Dosing medicines can be a tricky process: How much of a medication actually ends up hitting its target can vary a lot between patients, sometimes for mysterious reasons. As it turns out, even the things living in our bodies could be gobbling up our drugs.
In a series of experiments with levodopa (L-dopa) drug treatments for Parkinson's, a new study has found that the gut microbes Enterococcus faecalis and Eggerthella lenta can intercept L-dopa and chemically transform it before it reaches the brain.
While this research only focuses on a specific treatment for one condition, the team behind the work thinks we might be underappreciating the role that our gut microbiome plays in controlling the efficacy and potency of medicines.
"Maybe the drug is not going to reach its target in the body, maybe it's going to be toxic all of a sudden, maybe it's going to be less helpful," says chemical biologist Maini Rekdal from Harvard University.
The job of L-dopa is to deliver dopamine to the brain, replacing the dopamine eaten up by Parkinson's. However, since the introduction of L-dopa in the 1960s, scientists have known that enzymes in the gut can stop this delivery from happening, leading to some nasty side effects as dopamine "spills out" before reaching the brain.
A second drug, carbidopa, was introduced to keep L-dopa intact, but it doesn't always seem to help. Even with this additional drug, the effectiveness of L-dopa can vary between patients. What this new research does is identify the specific bacteria to blame, out of trillions of potential species.
With reference to the Human Microbiome Project, the team found that not only our own gut enzymes can wreak havoc on the medication, but the bacterium E. faecalis can also convert L-dopa to dopamine before it reaches the brain. Sure enough, it ate up all the L-dopa in lab tests.
Using faecal samples and supplies of dopamine, the researchers identified that another strain of gut bacteria, E. lenta, then consumes the converted dopamine and produces the neuromodulator meta-thyramine as a byproduct.
Thus, E. faecalis and E. lenta are apparently working as a sort of microbe tag team, preventing the medication from reaching its target.
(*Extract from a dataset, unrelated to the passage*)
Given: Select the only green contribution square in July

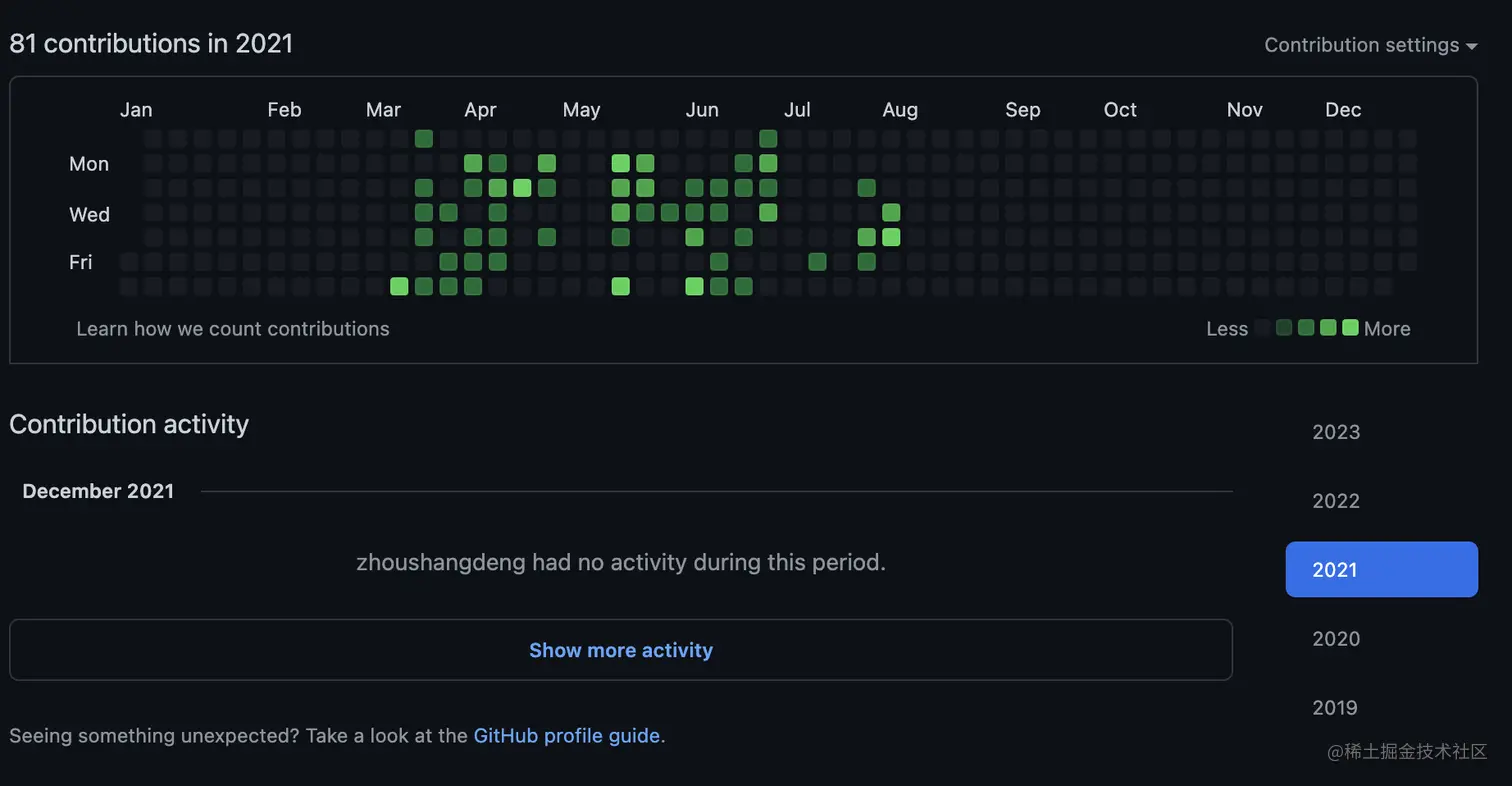Looking at the screenshot, I should coord(817,262).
Furthermore, while carbidopa is used to stop a human gut enzyme from converting L-dopa to dopamine in the digestive system, it doesn't seem to work on the E. faecalis enzyme that's doing the same.
The good news is that the researchers have already found a molecule, alpha-fluoromethyltyrosine (AFMT), that can stop E. faecalis from breaking down L-dopa without destroying the bacterium itself, by targeting a non-essential enzyme.
Ultimately, we might end up with a way of making L-dopa significantly more effective as a Parkinson's treatment, without as many of the side effects – but that's still a long way off.
"All of this suggests that gut microbes may contribute to the dramatic variability that is observed in side effects and efficacy between different patients taking L-dopa," says chemical biologist Emily Balskus from Harvard University.
Even if we can't fix the problem just yet, we now have a proof of concept that particular combinations of gut microbes can indeed cause havoc with our meds. Hopefully, this will give other researchers food for thought and we might see similar investigations of other medicines, too.
The research has been published in Science.